Thursday, September 1, 2016

King Henry VI, Part 2King Henry VI, Part 2 by William Shakespeare
My rating: 4 of 5 stars

This is a very uneven play, unfortunately. The first half attempts, mostly unsuccessfully, to justify and ramp up the enmity between the Lancaster line in Suffolk and the rage of York. It's mostly just scheming and jealousy and the blame game. York wanted to have his blood tied to the King while Suffolk (at least in the play, if not in actual fact, history,) was smitten with Queen Margaret, whom he unwisely pushed off to his king instead of just making her his own, with huge overtones of Lancelot and Gwennie.

And then Suffolk dies in sweet tune to the prophesy that the play begins with, and then the action and the interest picks up, turning a frankly boring escapade into a pretty awesome end.

So, yeah, I call the first half of this play weak. Weak, I say.

The second half, the parts where Jack Cade, care of York and his scheming and his soon forthcoming full attempt upon the Throne of England, brings all the blood and pillage and a truly immense amount of book burning upon the stage, with ignorant masses calling for the downfall of whatever bogeyman they can conjure out of smoke or just the smoke from Jack Cade's arse. Mind you, this is strictly historical, although he wasn't quite as villainous as portrayed here. I think Cade honestly wanted a populist rebellion, but when he let slip his control of the masses and let them pillage and rape and steal after being successful against the king's mismanaged forces, he lost all the honor he might have won in the day.

In the play, instead, we're treated to something quire gruesome with a number of heads on poles.

After that bit wrapped up, though, it was York's turn, bringing his army into Kent after it had been softened by Cade, and after a few reversals, he manages to win and see the king flee off to London and sets himself up as another king of England.

The action and the story and the cliffhanger is quite delicious, assuming you hadn't fallen asleep during the first parts of the play. Alas.

The broad outlines of what happened in history is pretty on target, but some motivations are ramped up or made from whole cloth to make the play more exciting. Can I blame it? Not really.
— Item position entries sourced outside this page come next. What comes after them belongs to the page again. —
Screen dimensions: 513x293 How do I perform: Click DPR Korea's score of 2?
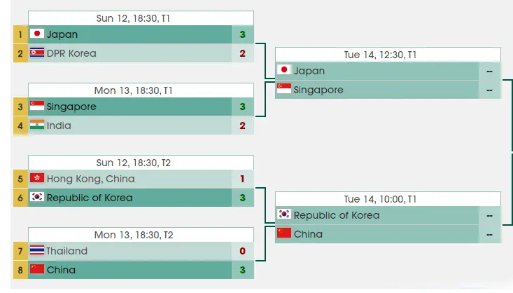(242, 53)

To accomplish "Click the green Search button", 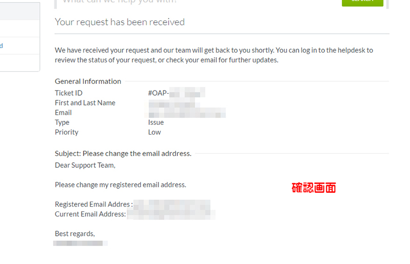I will tap(362, 2).
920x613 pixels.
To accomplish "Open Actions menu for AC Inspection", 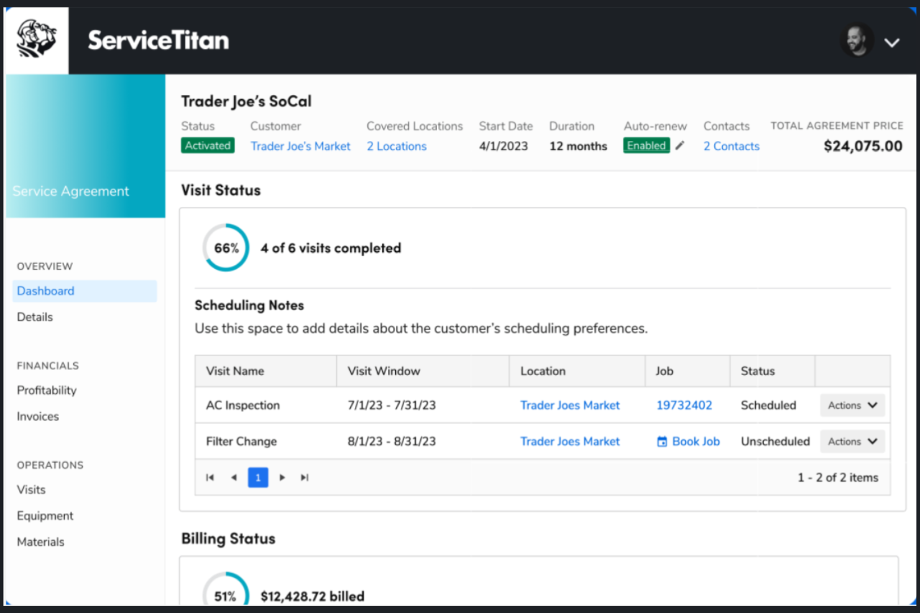I will [x=852, y=405].
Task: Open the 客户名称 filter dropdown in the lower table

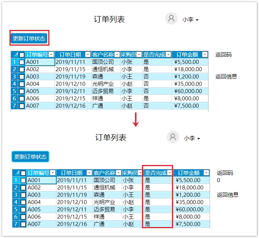Action: pos(119,173)
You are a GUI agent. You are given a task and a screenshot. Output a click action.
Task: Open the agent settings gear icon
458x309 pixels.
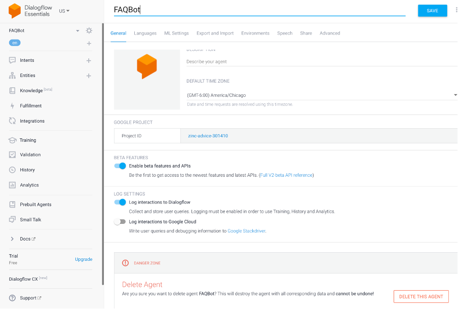[x=89, y=30]
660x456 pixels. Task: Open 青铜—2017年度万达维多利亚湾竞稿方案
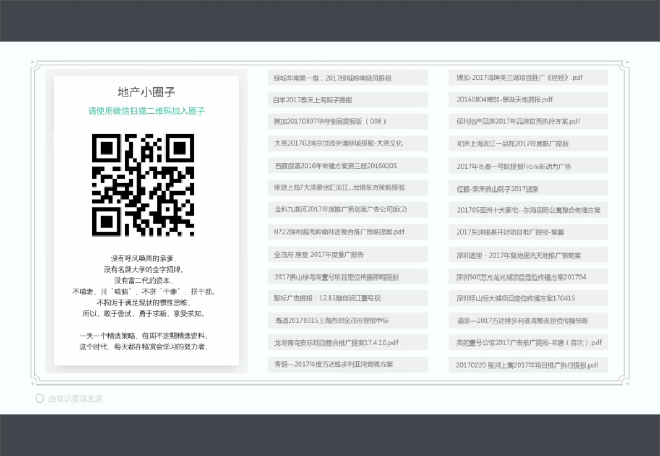(347, 365)
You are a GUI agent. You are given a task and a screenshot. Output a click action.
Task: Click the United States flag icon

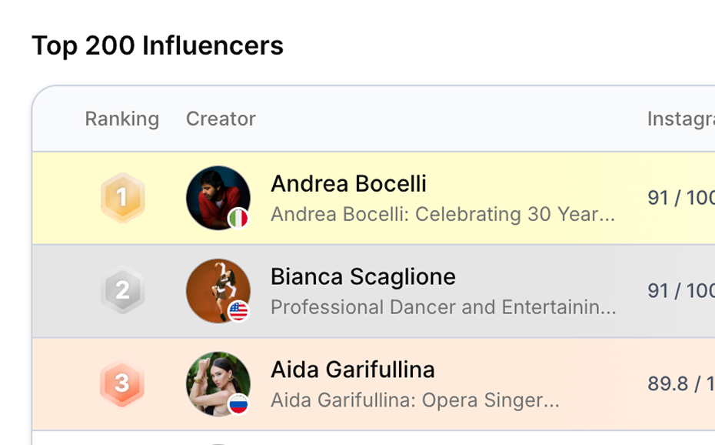238,311
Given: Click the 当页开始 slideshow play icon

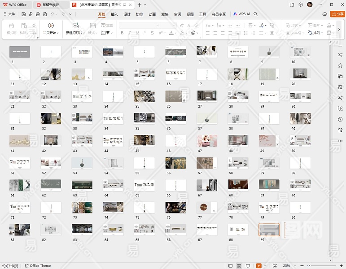Looking at the screenshot, I should pos(50,26).
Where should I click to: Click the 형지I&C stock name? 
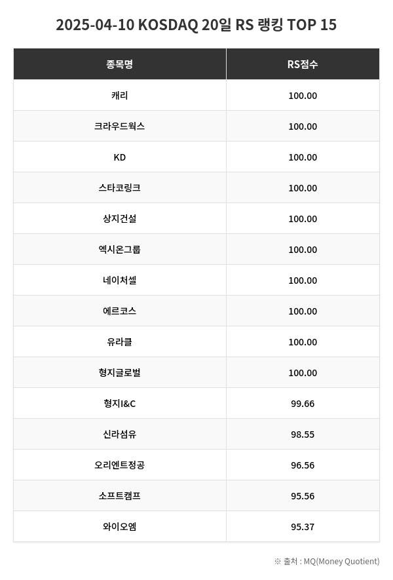point(119,404)
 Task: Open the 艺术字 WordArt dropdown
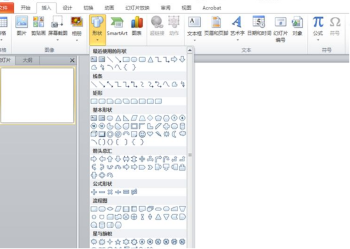[238, 40]
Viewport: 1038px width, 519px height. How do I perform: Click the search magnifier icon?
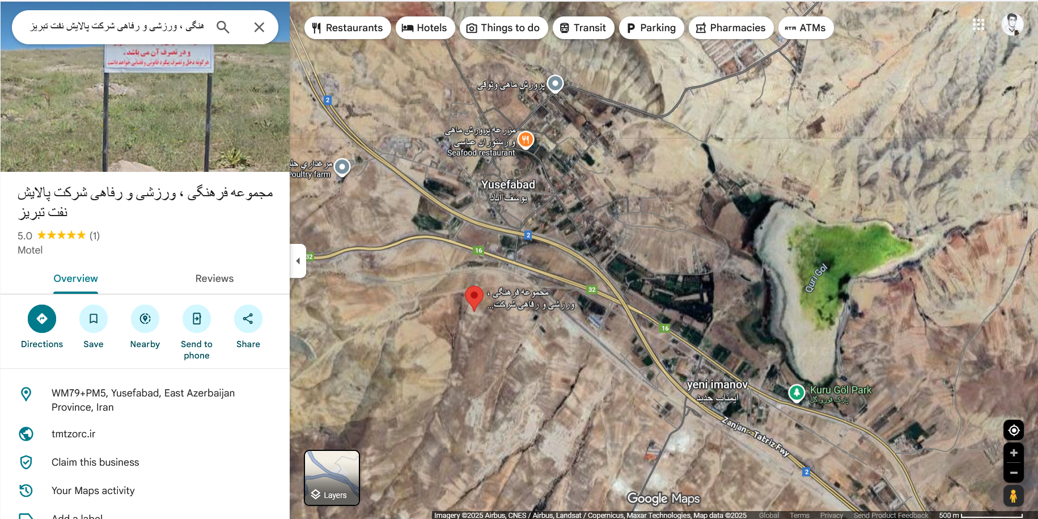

Warwick doesn't really feel as important in the play as he always felt in my readings of history, either. Or perhaps that's just because he really hasn't come into his own until Part 3. ;)

But as a side note, one thing I found rather delicious was the youthful and smartass future King Richard III being all valorous and quick of foot and mind amongst all his older brothers and his father. Hey look, it's a the young man who'll grow up to be a wretched monster! lol. Well, that's Shakespeare. History is full of supporters and detractors of Richard of York and where does the truth really lie?

I just wish this play had been more even in quality. Sigh.